Dalston Practice 1B Madinah Road London E8 1PG Tel: 020 7275 0077 Fax: 020 7923 9209
TESTS & RESULTS
Please call between 11:00am - 2:00pm to enquire about your test results, as our reception staff will have more time to deal with your request between these times.
Test results (i.e. x-ray, pathology etc) are typically returned to us within one week. You can get your test results from the reception, either in person or via telephone. Please note that we will only contact you if a result is abnormal and you require treatment or further investigations. You will then be given an appointment to see a GP. You will not be contacted if your result is normal.
A blood test is when a sample of blood is taken for testing in a laboratory. Blood tests have a wide range of uses and are one of the most common types of medical test. For example, a blood test can be used to:
- assess your general state of health
- confirm the presence of a bacterial or viral infection
- see how well certain organs, such as the liver and kidneys, are functioning
A blood test usually involves the doctor/nurse taking a blood sample from a blood vessel in your arm and the usual place for a sample is the inside of the elbow or wrist, where the veins are relatively close to the surface.
You can find out more about blood tests, their purpose and the way they are performed on the NHS.uk website.

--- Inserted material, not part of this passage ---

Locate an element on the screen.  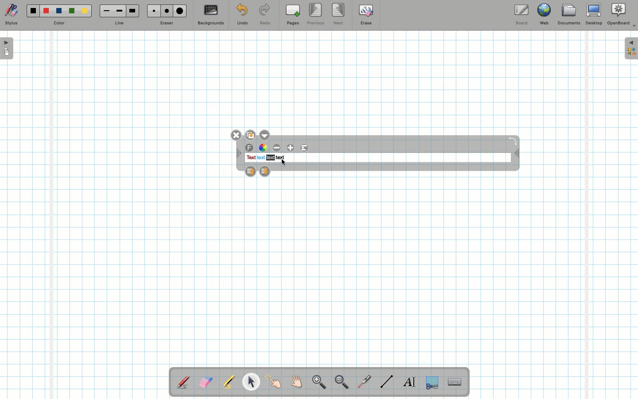
Duplicate is located at coordinates (250, 134).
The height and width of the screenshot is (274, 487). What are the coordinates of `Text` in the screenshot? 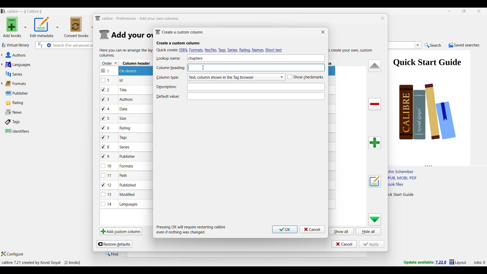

An X-ray is a widely used diagnostic test to examine the inside of the body. X-rays are a very effective way of detecting problems with bones, such as fractures. They can also often identify problems with soft tissue, such as pneumonia or breast cancer.

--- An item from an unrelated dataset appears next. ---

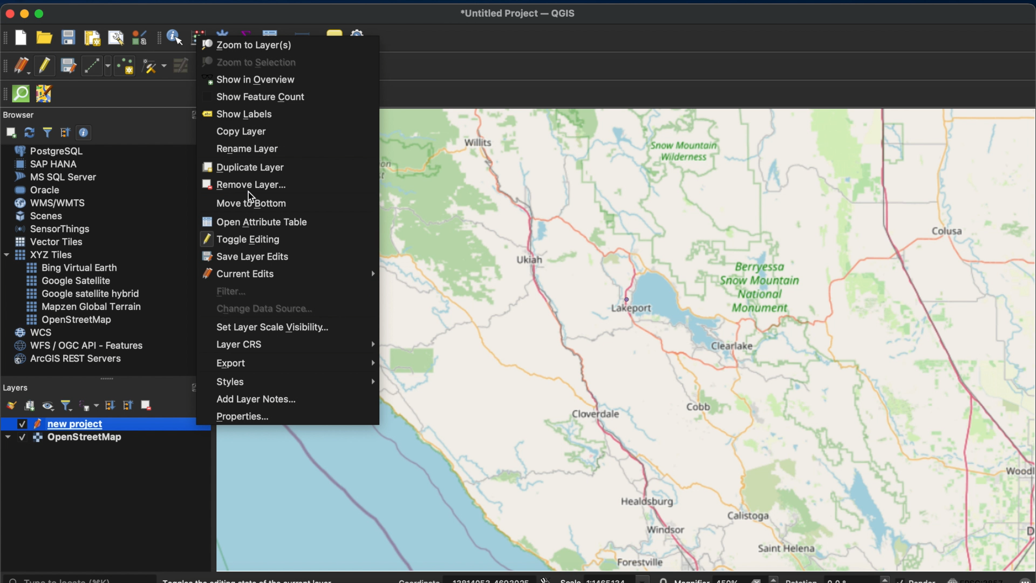 The width and height of the screenshot is (1036, 583). I want to click on filter legend, so click(67, 406).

If you have an X-ray, you will be asked to lie on a table or stand against a surface so that the part of your body being X-rayed is between the X-ray tube and the photographic plate.
An X-ray is usually carried out by a radiographer, a healthcare professional who specialises in using imaging technology, such as X-rays and ultrasound scanners.
You can find out more about x-ray tests, how they are performed, their function and the risks by visiting the NHS.uk website.